Scheduled at 2:15pm in Penrose 2 on Wednesday, November 16.#36444
- Mary Albert, Director, Digital Accessibility, Princeton University
- Rachel Busnardo, Training and Outreach Manager, Digital Accessibility, Princeton University
- Length of Session: 1-hr
- Format: Lecture
- Expertise Level: All Levels
- Type of session: General Conference
This session is designed to give participants ideas and practical examples to start up or enhance their institution's digital accessibility efforts. Princeton has taken a programmatic approach since launching digital accessibility in 2017, and its successes and lessons learned are worth sharing. Participants will learn about the program's foundation of values, goals, and partnerships, its focus on high impact services, and the practices that help it thrive.
As higher education institutions begin or expand their digital accessibility programs, it is helpful to understand the approaches of peers.

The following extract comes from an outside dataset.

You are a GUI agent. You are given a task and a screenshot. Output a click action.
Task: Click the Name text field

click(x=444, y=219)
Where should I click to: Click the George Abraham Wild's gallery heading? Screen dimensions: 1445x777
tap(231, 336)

By examining the effective aspects of Princeton’s efforts, colleagues can consider which practices might be adapted for their own institutions.
Princeton launched its digital accessibility program in 2017. Since the creation of its initial strategy, the program remains grounded in institutional values and is supported by close partnership with campus stakeholders, both of which help determine its short and long range goals. Digital accessibility efforts are further supported by best practices and a dependence on organizational strengths. The success of Princeton’s program continues to rely on its foundation of values, partnerships, and goals.

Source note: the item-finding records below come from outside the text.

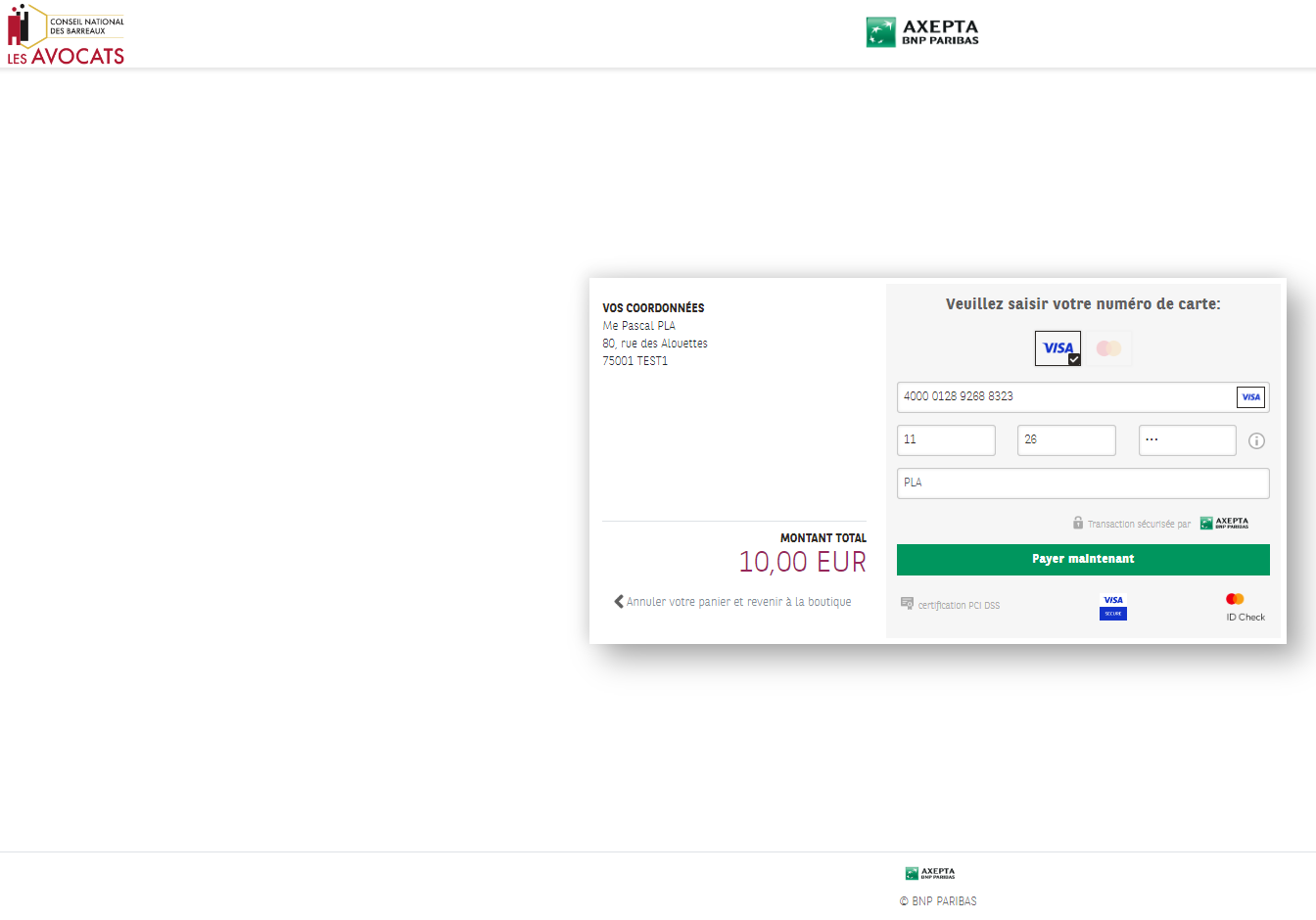Image resolution: width=1316 pixels, height=920 pixels.
Task: Click the CVV info icon
Action: [1257, 441]
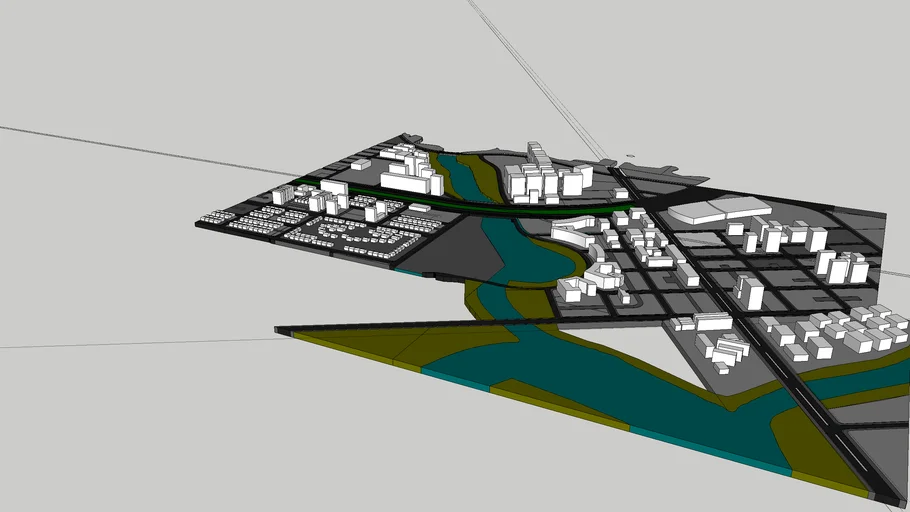Click the stepped white building beside the diagonal road
The width and height of the screenshot is (910, 512).
pos(727,351)
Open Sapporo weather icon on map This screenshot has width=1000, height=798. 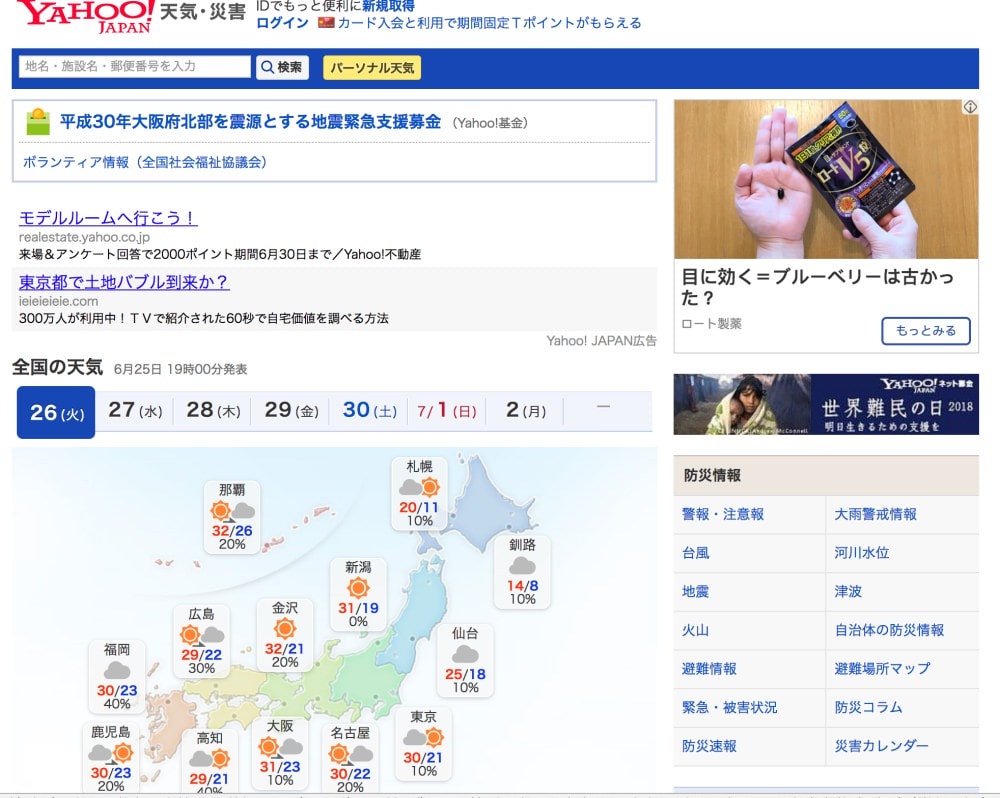[x=419, y=488]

The session will begin with a brief overview of the university and the digital accessibility program, to provide institutional context and the role of the program within it.

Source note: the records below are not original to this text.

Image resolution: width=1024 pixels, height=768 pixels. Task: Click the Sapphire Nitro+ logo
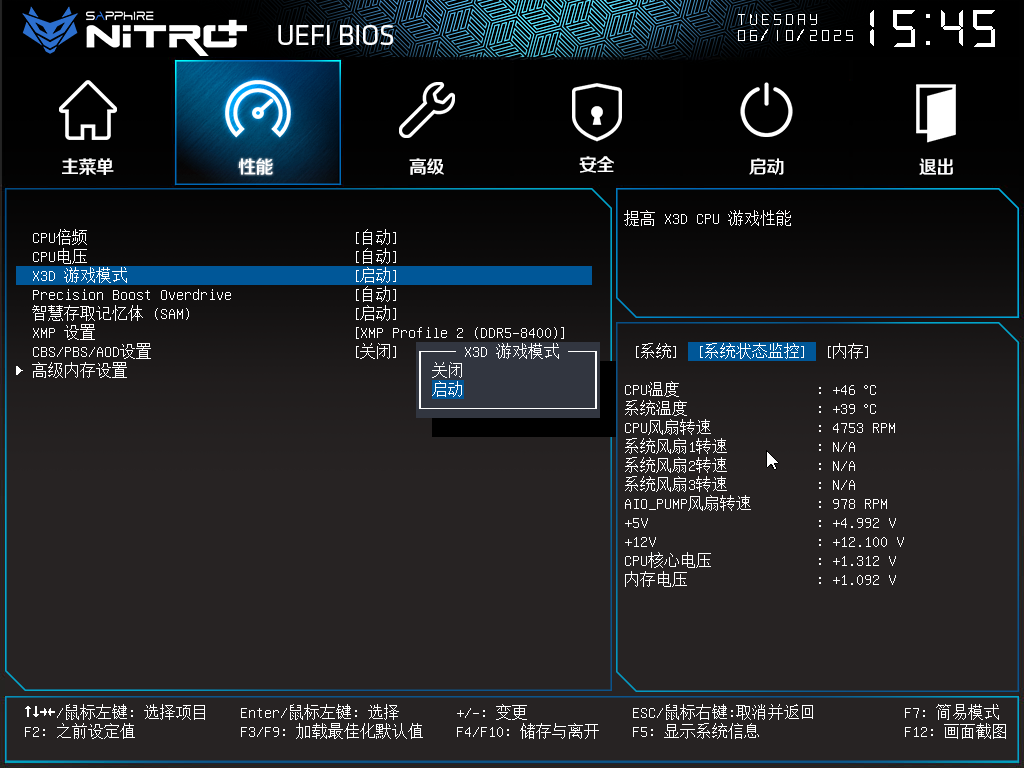point(135,30)
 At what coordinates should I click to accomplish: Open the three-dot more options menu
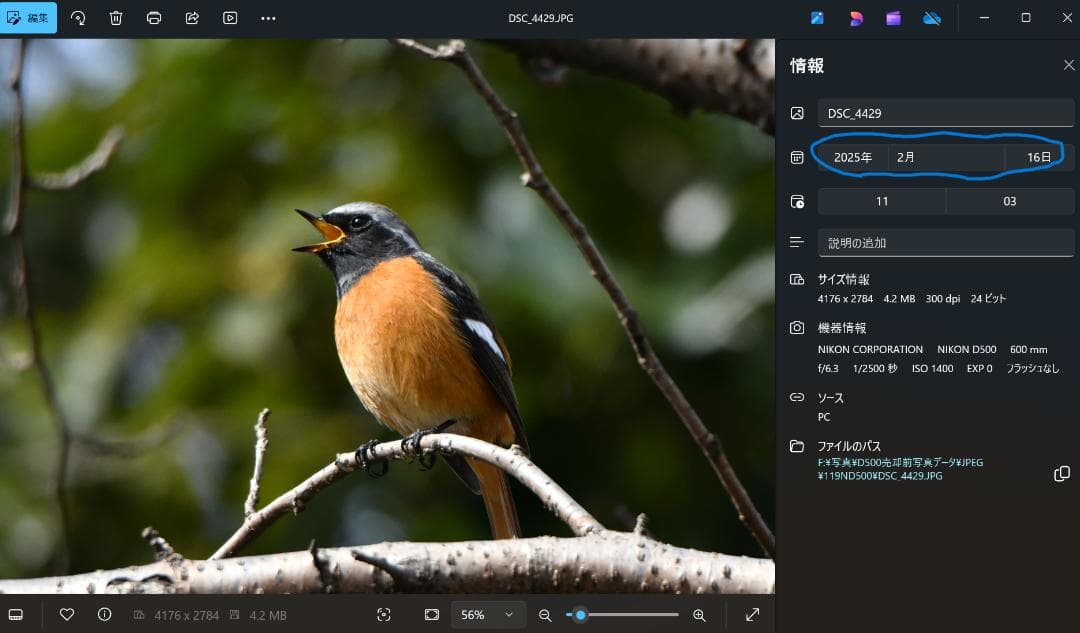(268, 18)
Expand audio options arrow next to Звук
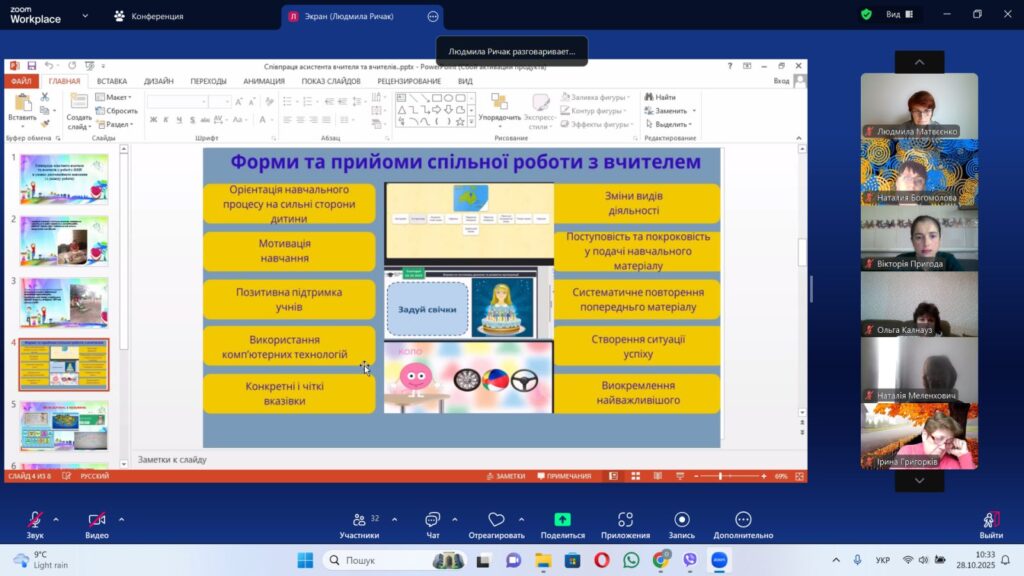1024x576 pixels. (56, 519)
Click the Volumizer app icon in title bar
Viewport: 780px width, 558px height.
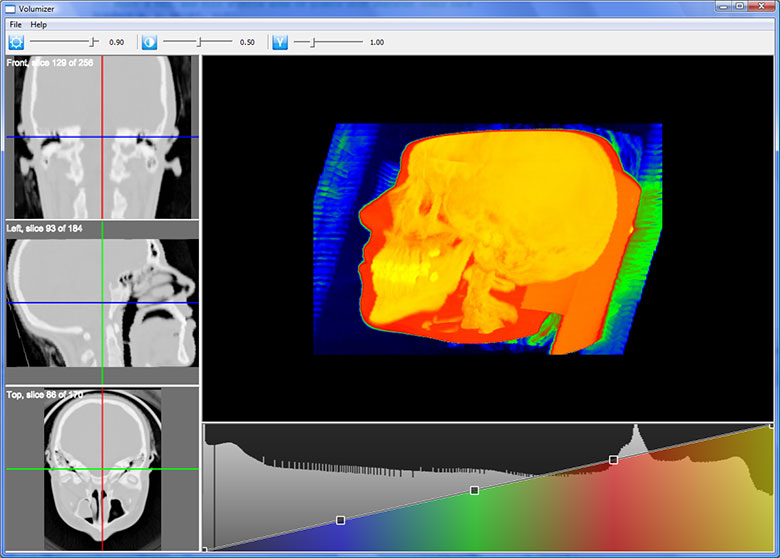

The presentation will then describe the founding and maturation of Princeton's approach to digital accessibility by addressing the three cornerstones of its program: how it is tied to institutional values including principles of equity, increasing the scope of diversity efforts to more consistently include people with disabilities, and creating inclusive programs and services; campus partnerships, including the early recognition and continued focus on their criticality, which offices are key, and how relationships are maintained and strengthened; and the establishment and periodic re-examination of the pragmatic goals of the digital accessibility program, including how its priorities are determined, resources provided, and operations managed.
Princeton's approach will then be examined through the lens of its current five-year plan, including the areas of leadership, policy and governance, technology and content, training and outreach, and procurement. Each area will highlight its most effective components and briefly examine the reasons for their success. By sharing Princeton's approach, the presenters hope to provide insights and ideas that will assist colleagues at other institutions in the development of their own digital accessibility programs.
- Tying a digital accessibility program to institutional values clarifies its purpose.
- Digital accessibility goals designed to organizational strengths are more likely to succeed.
- Successful partnerships improve digital accessibility across the institution.
Administrative/Campus Policy, Other, Uncategorized
Rachel is the Training and Outreach Manager for the Office of Information Technology’s digital accessibility program. With over 10 years of experience in teaching and training, she helps empower the campus community to create digital environments and materials that are more accessible to all people. She also works with campus partners both within and outside the institution to strategize ways to spread awareness about digital accessibility and help the campus community establish an accessibility mindset.
Rachel holds an MA in Learning Design and Technology, with a research focus on digital accessibility and universal design for learning in higher education, and an MFA in Creative Writing. She uses her experience as a lecturer in literature and creative writing to help her create training programs in tech that don’t feel too techy.